You are viewing a plain text version of this content. The canonical link for it is here.
Posted to users@maven.apache.org by Viktor Sadovnikov <vi...@jv-ration.com> on 2015/02/13 14:09:36 UTC

Cleaning source code repositories

Good day,

I wonder if this community can provide some hints on handling the following.

At a few last projects I was asked to set (or clean) automated builds up,
so they can get (at least) deployable software package(s) after code
changes in a minimum time. Starting from the final desirable results, I was
able to trace down every module, which is needed to build the "master CD".
It was especially easy for Maven-based projects.

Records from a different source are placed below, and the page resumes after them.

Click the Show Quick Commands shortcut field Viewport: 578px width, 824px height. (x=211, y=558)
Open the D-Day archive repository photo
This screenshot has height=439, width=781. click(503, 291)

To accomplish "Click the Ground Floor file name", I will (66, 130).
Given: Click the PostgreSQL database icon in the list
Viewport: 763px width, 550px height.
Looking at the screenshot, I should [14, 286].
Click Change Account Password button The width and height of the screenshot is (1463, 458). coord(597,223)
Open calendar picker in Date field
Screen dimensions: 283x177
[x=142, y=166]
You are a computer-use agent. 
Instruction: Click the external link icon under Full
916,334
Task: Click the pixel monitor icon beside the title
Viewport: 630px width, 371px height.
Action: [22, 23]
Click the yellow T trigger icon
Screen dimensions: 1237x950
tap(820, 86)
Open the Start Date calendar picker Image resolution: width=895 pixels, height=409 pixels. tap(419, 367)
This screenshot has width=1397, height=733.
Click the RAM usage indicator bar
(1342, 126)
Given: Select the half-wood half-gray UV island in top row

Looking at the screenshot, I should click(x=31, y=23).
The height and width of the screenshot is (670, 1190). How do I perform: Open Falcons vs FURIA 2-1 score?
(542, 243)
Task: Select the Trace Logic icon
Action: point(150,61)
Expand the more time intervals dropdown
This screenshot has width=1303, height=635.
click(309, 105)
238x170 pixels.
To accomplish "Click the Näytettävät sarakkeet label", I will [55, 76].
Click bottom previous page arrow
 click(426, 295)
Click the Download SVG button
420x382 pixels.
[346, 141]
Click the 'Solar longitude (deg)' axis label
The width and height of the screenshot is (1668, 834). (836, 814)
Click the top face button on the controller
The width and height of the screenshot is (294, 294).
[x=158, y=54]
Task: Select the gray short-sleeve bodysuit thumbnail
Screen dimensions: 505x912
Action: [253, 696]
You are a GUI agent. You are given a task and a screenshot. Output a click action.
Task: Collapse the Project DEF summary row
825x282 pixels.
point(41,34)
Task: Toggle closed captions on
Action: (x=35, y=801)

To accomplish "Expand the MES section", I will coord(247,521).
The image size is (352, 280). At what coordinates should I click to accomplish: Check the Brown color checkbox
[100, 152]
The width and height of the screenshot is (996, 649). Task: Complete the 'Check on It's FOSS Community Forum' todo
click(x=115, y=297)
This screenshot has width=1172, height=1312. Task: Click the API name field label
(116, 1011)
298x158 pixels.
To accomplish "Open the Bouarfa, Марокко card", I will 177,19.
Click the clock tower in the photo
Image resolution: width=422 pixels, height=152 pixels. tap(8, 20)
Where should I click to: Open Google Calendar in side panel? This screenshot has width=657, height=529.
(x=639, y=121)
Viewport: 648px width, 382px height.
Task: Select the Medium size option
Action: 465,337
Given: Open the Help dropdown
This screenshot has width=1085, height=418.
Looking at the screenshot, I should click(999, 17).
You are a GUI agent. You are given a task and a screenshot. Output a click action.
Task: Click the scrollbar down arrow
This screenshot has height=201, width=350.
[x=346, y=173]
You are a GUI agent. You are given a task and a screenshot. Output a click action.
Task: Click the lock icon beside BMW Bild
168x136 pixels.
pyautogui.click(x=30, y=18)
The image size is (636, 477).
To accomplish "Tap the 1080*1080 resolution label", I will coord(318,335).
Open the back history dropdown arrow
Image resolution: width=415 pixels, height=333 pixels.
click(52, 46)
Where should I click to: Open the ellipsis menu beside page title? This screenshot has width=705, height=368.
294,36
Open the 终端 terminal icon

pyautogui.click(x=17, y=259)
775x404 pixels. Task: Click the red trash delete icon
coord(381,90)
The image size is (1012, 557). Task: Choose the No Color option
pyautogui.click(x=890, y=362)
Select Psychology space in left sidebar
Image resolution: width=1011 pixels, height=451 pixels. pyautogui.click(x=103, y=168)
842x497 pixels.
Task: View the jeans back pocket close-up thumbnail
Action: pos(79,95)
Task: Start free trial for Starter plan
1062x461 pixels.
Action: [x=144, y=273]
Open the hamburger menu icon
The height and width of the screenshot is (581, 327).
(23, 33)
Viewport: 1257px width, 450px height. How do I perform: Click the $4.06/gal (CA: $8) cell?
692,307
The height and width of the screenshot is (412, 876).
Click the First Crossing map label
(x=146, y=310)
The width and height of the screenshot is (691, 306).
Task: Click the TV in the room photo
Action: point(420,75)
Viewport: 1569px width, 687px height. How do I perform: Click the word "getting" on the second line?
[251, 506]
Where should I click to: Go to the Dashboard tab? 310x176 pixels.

However discovering these
modules in source repositories were always highlighting:

   - lack of knowledge if a certain module in repository is needed or even
   used in multiple products;
   - duplications of modules with similar purposes - sometimes a conscious
   decision to copy in order to avoid breaking backward compatibility with
   unknown dependents;
   - existence of build jobs for obsolete modules;
   - absence of builds for stable modules, which are not changed during the
   last couple of years
   - and things like these

Assuming all projects in the repositories are maven-ized, how would you
approach determining those, which are required for final deliveries, and
those, which might break if another module changes (sort of reverse
dependency management)?

Do you actually consider this situation as a problem or is it just a
perfectionist talking to me? ;-)

Thank you for your attention,
Viktor

Re: Cleaning source code repositories

Posted by Viktor Sadovnikov <vi...@jv-ration.com>.
Hi Curtis,

Yes, I believe, we are concerned about the same challenges, however with
slightly different approach.

I'm trying to come with a recipe or recipes for:

   - determining impact of introduction of a backward incompatible change;
   - determining delivered (released) versions of software, which are
   affected by a discovered defect

Your point, as it seems to me, is that even a MINOR or PATCH change can
break dependency. The theoretical response would be: insure your modules
(projects) are not tidily coupled, program against interfaces, which
composed the public API of the dependency. Yes, these are valid
recommendations, however they are extremely difficult to follow completely.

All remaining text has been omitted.